Pressemitteilung der Nebenklägervertreter Rechtsanwälte Sebastian Scharmer und Rechtsanwalt Peer Stolle

Heute wurde der ehemalige Mitarbeiter des Landesamtes für Verfassungsschutz Thüringen, Jürgen Zweigert, vernommen. Er war in den 1990er Jahren V-Mann-Führer von Marcel Degner. Degner, geführt unter dem Decknamen "Hagel" und bekannt unter dem Spitznamen "Riese", war damals Sektionschef von Blood&Honour Thüringen und Kassenwart der Division Deutschland von Blood&Honour. Am Rande der Vernehmung des Zeugen tauchten geschreddert geglaubte Akten auf.

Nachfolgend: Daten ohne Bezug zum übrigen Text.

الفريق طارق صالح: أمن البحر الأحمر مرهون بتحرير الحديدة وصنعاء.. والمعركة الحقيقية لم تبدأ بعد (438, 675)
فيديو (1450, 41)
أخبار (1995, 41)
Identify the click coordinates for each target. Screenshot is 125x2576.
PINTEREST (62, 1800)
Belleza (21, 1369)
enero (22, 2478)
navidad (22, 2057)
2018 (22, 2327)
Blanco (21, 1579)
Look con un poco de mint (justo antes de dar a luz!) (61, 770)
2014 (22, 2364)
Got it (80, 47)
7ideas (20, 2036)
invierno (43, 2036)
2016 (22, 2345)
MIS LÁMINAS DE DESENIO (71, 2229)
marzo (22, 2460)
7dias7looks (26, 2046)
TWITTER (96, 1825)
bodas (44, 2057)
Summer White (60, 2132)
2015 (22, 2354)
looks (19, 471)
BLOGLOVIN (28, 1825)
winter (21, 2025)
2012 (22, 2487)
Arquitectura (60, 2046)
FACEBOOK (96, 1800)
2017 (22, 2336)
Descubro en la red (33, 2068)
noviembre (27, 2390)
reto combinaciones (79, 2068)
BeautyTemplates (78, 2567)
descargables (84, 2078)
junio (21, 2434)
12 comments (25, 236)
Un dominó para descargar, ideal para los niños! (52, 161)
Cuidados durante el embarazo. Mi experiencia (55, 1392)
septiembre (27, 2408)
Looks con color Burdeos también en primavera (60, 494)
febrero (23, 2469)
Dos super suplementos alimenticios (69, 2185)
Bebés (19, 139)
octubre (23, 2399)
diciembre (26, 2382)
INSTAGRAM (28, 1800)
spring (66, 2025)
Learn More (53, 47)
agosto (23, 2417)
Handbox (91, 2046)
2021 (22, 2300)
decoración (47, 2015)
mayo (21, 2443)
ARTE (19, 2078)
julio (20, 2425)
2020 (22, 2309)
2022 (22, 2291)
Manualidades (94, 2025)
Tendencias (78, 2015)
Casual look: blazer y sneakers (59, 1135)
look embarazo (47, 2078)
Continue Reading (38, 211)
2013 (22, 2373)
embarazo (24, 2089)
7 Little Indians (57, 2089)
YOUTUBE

Der Zeuge Zweigert berichtete zunächst, dass er den V-Mann 1997 von Herrn Wießner, einen anderem V-Mann-Führer des Thüringer Verfassungsschutzes, übernommen habe. Im Vertretungsfalle sei die Quelle von den Kollegen Neisen und Wießner betreut worden. Die Treffen hätten einmal die Woche stattgefunden. Als Gegenleistung habe die Quelle Prämien bekommen. Eine Prämie habe so um die 400 DM betragen. Die wurde bei jedem Treffen an den V-Mann gezahlt. Ihm seien auch seine Auslagen erstattet worden. Zu den Auslagen hätte auch Spenden gehört; einmal sei es auch um eine Spendensammlung für die Mutter eines Rechten, der umgekommen ist, gegangen. Dafür habe die Quelle auch gespendet; die ihm dadurch entstandenen Auslagen seien dem V-Mann durch das Landesamt erstattet worden.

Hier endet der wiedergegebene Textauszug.